PATIENTS AND METHODS

  • ? Fifty‐six patients with advanced prostate cancer, who were refractory to both initial castration monotherapy and subsequent deferred CAB, received oestrogen therapy (estramustine phosphate 140 or 280 mg/day in 50 patients, diethylstilbestrol diphosphate 100 mg/day orally in six patients). Of the 56 patients, 33 underwent docetaxel therapy (median dose 55 mg/m2, every 4–8 weeks, median 6 courses) when they became refractory to oestrogen therapy.
  • ? A deferred CAB response was defined as a decrease of >50% in PSA levels after the addition of bicalutamide. The difference in cancer‐specific survival (CSS) after confirmation of resistance to initial castration monotherapy between the deferred CAB responders and the non‐responders was evaluated, and outcomes after oestrogen and docetaxel therapies were also compared between the two groups.

RESULTS

  • ? A response to deferred CAB was observed in 27 (48%) of the 56 patients. There was no significant difference between the responders and the non‐responders in pretreatment clinical variables, including Gleason score, metastatic sites, PSA level at diagnosis, and PSA nadir during castration monotherapy.
  • ? A deferred CAB response was a significant predictor of CSS after confirmation of resistance to initial castration monotherapy.
  • ? The deferred CAB responders had significantly longer progression‐free survival (PFS) (median 3.2 months in the responders, 2.1 month in the non‐responders, P= 0.04) and CSS (median 3.0 years in the responders, 1.5 years in the non‐responders, P= 0.04) after oestrogen therapy.
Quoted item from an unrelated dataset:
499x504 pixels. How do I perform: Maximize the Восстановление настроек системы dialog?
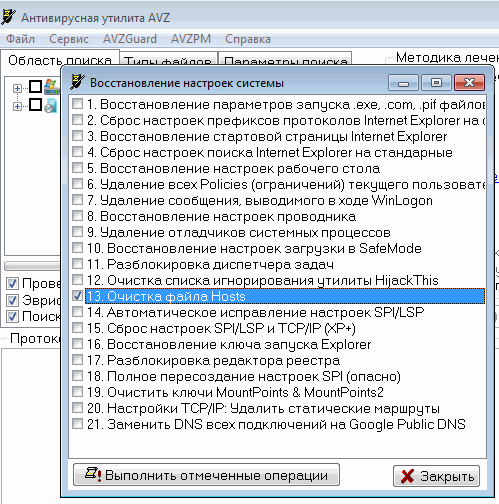[436, 82]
Likewise, PFS (median 8.2 months in the responders, 2.2 months in the non‐responders, P < 0.01) and CSS (median not reached in the responders, 1.4 years in the non‐responders, P < 0.01) after docetaxel therapy was significantly longer in the deferred CAB responders.

CONCLUSION

  • ? PSA response to deferred CAB predicts clinical outcomes after subsequent oestrogen and docetaxel therapies in patients with CRPC, and provides useful information for planning individualized optimum treatment courses that include secondary hormonal therapy and chemotherapy.